§ **Data provided**:
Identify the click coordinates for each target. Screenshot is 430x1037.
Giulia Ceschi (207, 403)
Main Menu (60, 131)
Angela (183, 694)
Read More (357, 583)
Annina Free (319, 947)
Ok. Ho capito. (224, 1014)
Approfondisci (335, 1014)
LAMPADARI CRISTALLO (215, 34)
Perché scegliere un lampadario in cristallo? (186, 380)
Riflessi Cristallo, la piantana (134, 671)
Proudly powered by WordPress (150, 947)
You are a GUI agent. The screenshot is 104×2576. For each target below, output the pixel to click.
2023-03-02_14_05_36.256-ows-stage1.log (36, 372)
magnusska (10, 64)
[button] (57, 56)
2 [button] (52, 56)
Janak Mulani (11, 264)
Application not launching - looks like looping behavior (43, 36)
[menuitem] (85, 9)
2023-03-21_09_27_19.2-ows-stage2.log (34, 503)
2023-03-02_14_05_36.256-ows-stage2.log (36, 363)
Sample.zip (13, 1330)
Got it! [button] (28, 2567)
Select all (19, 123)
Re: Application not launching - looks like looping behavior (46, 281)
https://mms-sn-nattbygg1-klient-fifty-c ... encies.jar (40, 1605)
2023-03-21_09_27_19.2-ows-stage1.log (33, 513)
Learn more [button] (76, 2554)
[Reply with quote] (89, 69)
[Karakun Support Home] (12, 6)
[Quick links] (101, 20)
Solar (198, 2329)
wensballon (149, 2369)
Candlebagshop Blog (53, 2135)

§ **Action item**: Your task is to show every line of the listing above containing "click".

§ **Output**:
Identify the click coordinates for each target. Screenshot is 430x1037.
You are a GUI agent. The screenshot is 104×2576. For each target below, output the pixel to click.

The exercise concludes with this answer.